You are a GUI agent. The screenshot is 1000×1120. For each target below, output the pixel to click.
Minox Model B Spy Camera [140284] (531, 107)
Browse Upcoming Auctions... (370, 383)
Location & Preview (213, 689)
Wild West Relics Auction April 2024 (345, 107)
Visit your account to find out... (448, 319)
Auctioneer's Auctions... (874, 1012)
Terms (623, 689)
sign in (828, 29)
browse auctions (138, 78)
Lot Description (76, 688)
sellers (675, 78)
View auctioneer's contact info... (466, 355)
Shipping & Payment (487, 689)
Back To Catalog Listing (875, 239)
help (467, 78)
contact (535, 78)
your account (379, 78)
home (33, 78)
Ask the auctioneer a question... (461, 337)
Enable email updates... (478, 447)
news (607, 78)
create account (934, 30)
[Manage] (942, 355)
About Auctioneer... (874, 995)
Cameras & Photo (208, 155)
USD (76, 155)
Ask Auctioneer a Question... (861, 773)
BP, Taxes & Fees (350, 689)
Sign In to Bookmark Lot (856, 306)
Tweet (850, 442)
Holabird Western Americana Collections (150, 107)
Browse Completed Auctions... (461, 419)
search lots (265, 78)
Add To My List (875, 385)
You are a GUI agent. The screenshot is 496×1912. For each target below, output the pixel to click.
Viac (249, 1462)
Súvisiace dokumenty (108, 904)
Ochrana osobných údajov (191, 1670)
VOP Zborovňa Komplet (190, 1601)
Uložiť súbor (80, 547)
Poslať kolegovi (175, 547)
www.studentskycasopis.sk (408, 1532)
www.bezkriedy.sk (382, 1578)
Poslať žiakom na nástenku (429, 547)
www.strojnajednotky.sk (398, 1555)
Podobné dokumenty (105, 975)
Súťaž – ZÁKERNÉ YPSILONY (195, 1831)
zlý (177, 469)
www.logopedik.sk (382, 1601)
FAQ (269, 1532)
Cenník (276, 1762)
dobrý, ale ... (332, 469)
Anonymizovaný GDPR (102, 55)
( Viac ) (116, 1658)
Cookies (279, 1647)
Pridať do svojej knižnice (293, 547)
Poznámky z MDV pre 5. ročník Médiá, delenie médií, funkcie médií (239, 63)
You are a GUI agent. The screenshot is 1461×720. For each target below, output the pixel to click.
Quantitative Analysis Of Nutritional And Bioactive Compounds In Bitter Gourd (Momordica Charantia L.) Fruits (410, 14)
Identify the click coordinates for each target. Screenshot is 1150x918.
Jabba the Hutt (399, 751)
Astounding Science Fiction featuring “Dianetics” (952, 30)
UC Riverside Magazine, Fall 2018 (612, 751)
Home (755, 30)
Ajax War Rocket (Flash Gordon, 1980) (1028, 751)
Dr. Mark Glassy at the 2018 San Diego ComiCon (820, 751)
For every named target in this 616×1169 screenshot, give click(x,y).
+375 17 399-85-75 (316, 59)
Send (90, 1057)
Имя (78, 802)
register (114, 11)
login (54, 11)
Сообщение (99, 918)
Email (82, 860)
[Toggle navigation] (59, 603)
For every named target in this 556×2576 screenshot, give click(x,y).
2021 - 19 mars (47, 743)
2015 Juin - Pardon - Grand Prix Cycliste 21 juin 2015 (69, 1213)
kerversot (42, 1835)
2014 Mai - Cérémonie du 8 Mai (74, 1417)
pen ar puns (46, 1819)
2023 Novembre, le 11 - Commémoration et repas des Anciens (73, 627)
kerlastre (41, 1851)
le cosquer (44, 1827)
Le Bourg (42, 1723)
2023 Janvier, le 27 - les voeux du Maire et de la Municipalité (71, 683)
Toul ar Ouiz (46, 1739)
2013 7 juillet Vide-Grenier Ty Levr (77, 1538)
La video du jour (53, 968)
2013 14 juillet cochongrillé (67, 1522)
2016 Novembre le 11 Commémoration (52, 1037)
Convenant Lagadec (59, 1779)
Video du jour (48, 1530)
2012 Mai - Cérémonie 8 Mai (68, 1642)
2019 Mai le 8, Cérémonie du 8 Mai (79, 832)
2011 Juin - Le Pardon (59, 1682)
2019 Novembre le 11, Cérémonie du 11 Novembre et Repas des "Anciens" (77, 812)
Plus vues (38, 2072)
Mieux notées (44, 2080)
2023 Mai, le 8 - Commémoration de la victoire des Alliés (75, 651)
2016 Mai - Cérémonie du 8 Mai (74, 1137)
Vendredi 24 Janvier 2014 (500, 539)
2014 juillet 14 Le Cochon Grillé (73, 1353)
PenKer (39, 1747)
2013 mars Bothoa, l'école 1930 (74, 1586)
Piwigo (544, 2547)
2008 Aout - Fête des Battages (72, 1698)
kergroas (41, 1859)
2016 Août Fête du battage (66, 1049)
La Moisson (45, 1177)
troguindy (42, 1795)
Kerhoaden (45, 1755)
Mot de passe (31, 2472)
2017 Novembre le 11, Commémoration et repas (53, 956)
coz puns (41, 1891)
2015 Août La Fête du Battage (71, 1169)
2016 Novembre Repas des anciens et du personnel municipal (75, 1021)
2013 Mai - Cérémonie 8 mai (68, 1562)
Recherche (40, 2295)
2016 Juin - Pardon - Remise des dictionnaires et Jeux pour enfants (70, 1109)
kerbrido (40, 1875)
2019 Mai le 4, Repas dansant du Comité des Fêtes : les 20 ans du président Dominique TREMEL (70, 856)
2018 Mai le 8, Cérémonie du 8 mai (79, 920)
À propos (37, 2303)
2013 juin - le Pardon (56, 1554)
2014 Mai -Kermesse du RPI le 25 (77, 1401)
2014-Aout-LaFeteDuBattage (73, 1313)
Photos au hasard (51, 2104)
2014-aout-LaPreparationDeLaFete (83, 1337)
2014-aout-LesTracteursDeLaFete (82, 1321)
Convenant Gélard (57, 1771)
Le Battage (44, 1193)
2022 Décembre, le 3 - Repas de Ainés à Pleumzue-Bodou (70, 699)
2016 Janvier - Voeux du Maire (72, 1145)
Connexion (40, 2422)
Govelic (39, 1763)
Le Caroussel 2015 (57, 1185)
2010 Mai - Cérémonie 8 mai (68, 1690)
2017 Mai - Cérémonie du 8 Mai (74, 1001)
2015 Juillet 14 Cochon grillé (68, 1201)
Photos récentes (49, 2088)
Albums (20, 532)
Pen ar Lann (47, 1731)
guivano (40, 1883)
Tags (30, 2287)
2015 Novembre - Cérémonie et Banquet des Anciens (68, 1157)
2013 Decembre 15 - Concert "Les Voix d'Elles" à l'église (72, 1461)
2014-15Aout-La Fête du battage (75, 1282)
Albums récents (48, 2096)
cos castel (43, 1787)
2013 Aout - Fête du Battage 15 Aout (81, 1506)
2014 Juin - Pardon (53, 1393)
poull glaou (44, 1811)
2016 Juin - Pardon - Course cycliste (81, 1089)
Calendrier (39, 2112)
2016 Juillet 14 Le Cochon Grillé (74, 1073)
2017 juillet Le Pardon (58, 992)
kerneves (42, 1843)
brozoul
*****
▸ **Do this**
Rewrite the listing above, swapping "Spy Camera" for "Pocket Camera" and leaving everything else the same.

▸ **Output of the exercise**
You are a GUI agent. The screenshot is 1000×1120. For each target below, output the pixel to click.
Minox Model B Pocket Camera [140284] (531, 107)
Browse Upcoming Auctions... (370, 383)
Location & Preview (213, 689)
Wild West Relics Auction April 2024 (345, 107)
Visit your account to find out... (448, 319)
Auctioneer's Auctions... (874, 1012)
Terms (623, 689)
sign in (828, 29)
browse auctions (138, 78)
Lot Description (76, 688)
sellers (675, 78)
View auctioneer's contact info... (466, 355)
Shipping & Payment (487, 689)
Back To Catalog Listing (875, 239)
help (467, 78)
contact (535, 78)
your account (379, 78)
home (33, 78)
Ask the auctioneer a question... (461, 337)
Enable email updates... (478, 447)
news (607, 78)
create account (934, 30)
[Manage] (942, 355)
About Auctioneer... (874, 995)
Cameras & Photo (208, 155)
USD (76, 155)
Ask Auctioneer a Question... (861, 773)
BP, Taxes & Fees (350, 689)
Sign In to Bookmark Lot (856, 306)
Tweet (850, 442)
Holabird Western Americana Collections (150, 107)
Browse Completed Auctions... (461, 419)
search lots (265, 78)
Add To My List (875, 385)
You are a GUI agent. The screenshot is 496×1912. For each target below, output the pixel to click.
Viac (249, 1462)
Súvisiace dokumenty (108, 904)
Ochrana osobných údajov (191, 1670)
VOP Zborovňa Komplet (190, 1601)
Uložiť súbor (80, 547)
Poslať kolegovi (175, 547)
www.studentskycasopis.sk (408, 1532)
www.bezkriedy.sk (382, 1578)
Poslať žiakom na nástenku (429, 547)
www.strojnajednotky.sk (398, 1555)
Podobné dokumenty (105, 975)
Súťaž – ZÁKERNÉ YPSILONY (195, 1831)
zlý (177, 469)
www.logopedik.sk (382, 1601)
FAQ (269, 1532)
Cenník (276, 1762)
dobrý, ale ... (332, 469)
Anonymizovaný GDPR (102, 55)
( Viac ) (116, 1658)
Cookies (279, 1647)
Pridať do svojej knižnice (293, 547)
Poznámky z MDV pre 5. ročník Médiá, delenie médií, funkcie médií (239, 63)
You are a GUI agent. The screenshot is 1461×720. For each target below, output the pixel to click.
Quantitative Analysis Of Nutritional And Bioactive Compounds In Bitter Gourd (Momordica Charantia L.) Fruits (410, 14)
Identify the click coordinates for each target. Screenshot is 1150x918.
Jabba the Hutt (399, 751)
Astounding Science Fiction featuring “Dianetics” (952, 30)
UC Riverside Magazine, Fall 2018 (612, 751)
Home (755, 30)
Ajax War Rocket (Flash Gordon, 1980) (1028, 751)
Dr. Mark Glassy at the 2018 San Diego ComiCon (820, 751)
For every named target in this 616×1169 screenshot, give click(x,y).
+375 17 399-85-75 (316, 59)
Send (90, 1057)
Имя (78, 802)
register (114, 11)
login (54, 11)
Сообщение (99, 918)
Email (82, 860)
[Toggle navigation] (59, 603)
For every named target in this 556×2576 screenshot, give click(x,y).
2021 - 19 mars (47, 743)
2015 Juin - Pardon - Grand Prix Cycliste 21 juin 2015 (69, 1213)
kerversot (42, 1835)
2014 Mai - Cérémonie du 8 Mai (74, 1417)
pen ar puns (46, 1819)
2023 Novembre, le 11 - Commémoration et repas des Anciens (73, 627)
kerlastre (41, 1851)
le cosquer (44, 1827)
Le Bourg (42, 1723)
2023 Janvier, le 27 - les voeux du Maire et de la Municipalité (71, 683)
Toul ar Ouiz (46, 1739)
2013 7 juillet Vide-Grenier Ty Levr (77, 1538)
La video du jour (53, 968)
2013 14 juillet cochongrillé (67, 1522)
2016 Novembre le 11 Commémoration (52, 1037)
Convenant Lagadec (59, 1779)
Video du jour (48, 1530)
2012 Mai - Cérémonie 8 Mai (68, 1642)
2019 Mai le 8, Cérémonie du 8 Mai (79, 832)
2011 Juin - Le Pardon (59, 1682)
2019 Novembre le 11, Cérémonie du 11 Novembre et Repas des "Anciens" (77, 812)
Plus vues (38, 2072)
Mieux notées (44, 2080)
2023 Mai, le 8 - Commémoration de la victoire des Alliés (75, 651)
2016 Mai - Cérémonie du 8 Mai (74, 1137)
Vendredi 24 Janvier 2014 (500, 539)
2014 juillet 14 Le Cochon Grillé (73, 1353)
PenKer (39, 1747)
2013 mars Bothoa, l'école 1930 (74, 1586)
Piwigo (544, 2547)
2008 Aout - Fête des Battages (72, 1698)
kergroas (41, 1859)
2016 Août Fête du battage (66, 1049)
La Moisson (45, 1177)
troguindy (42, 1795)
Kerhoaden (45, 1755)
Mot de passe (31, 2472)
2017 Novembre le 11, Commémoration et repas (53, 956)
coz puns (41, 1891)
2015 Août La Fête du Battage (71, 1169)
2016 Novembre Repas des anciens et du personnel municipal (75, 1021)
2013 Mai - Cérémonie 8 mai (68, 1562)
Recherche (40, 2295)
2016 Juin - Pardon - Remise des dictionnaires et Jeux pour enfants (70, 1109)
kerbrido (40, 1875)
2019 Mai le 4, Repas dansant du Comité des Fêtes : les 20 ans du président Dominique TREMEL (70, 856)
2018 Mai le 8, Cérémonie du 8 mai (79, 920)
À propos (37, 2303)
2013 juin - le Pardon (56, 1554)
2014 Mai -Kermesse du RPI le 25 (77, 1401)
2014-Aout-LaFeteDuBattage (73, 1313)
Photos au hasard (51, 2104)
2014-aout-LaPreparationDeLaFete (83, 1337)
2014-aout-LesTracteursDeLaFete (82, 1321)
Convenant Gélard (57, 1771)
Le Battage (44, 1193)
2022 Décembre, le 3 - Repas de Ainés à Pleumzue-Bodou (70, 699)
2016 Janvier - Voeux du Maire (72, 1145)
Connexion (40, 2422)
Govelic (39, 1763)
Le Caroussel 2015 (57, 1185)
2010 Mai - Cérémonie 8 mai (68, 1690)
2017 Mai - Cérémonie du 8 Mai (74, 1001)
2015 Juillet 14 Cochon grillé (68, 1201)
Photos récentes (49, 2088)
Albums (20, 532)
Pen ar Lann (47, 1731)
guivano (40, 1883)
Tags (30, 2287)
2015 Novembre - Cérémonie et Banquet des Anciens (68, 1157)
2013 Decembre 15 - Concert "Les Voix d'Elles" à l'église (72, 1461)
2014-15Aout-La Fête du battage (75, 1282)
Albums récents (48, 2096)
cos castel (43, 1787)
2013 Aout - Fête du Battage 15 Aout (81, 1506)
2014 Juin - Pardon (53, 1393)
poull glaou (44, 1811)
2016 Juin - Pardon - Course cycliste (81, 1089)
Calendrier (39, 2112)
2016 Juillet 14 Le Cochon Grillé (74, 1073)
2017 juillet Le Pardon (58, 992)
kerneves (42, 1843)
brozoul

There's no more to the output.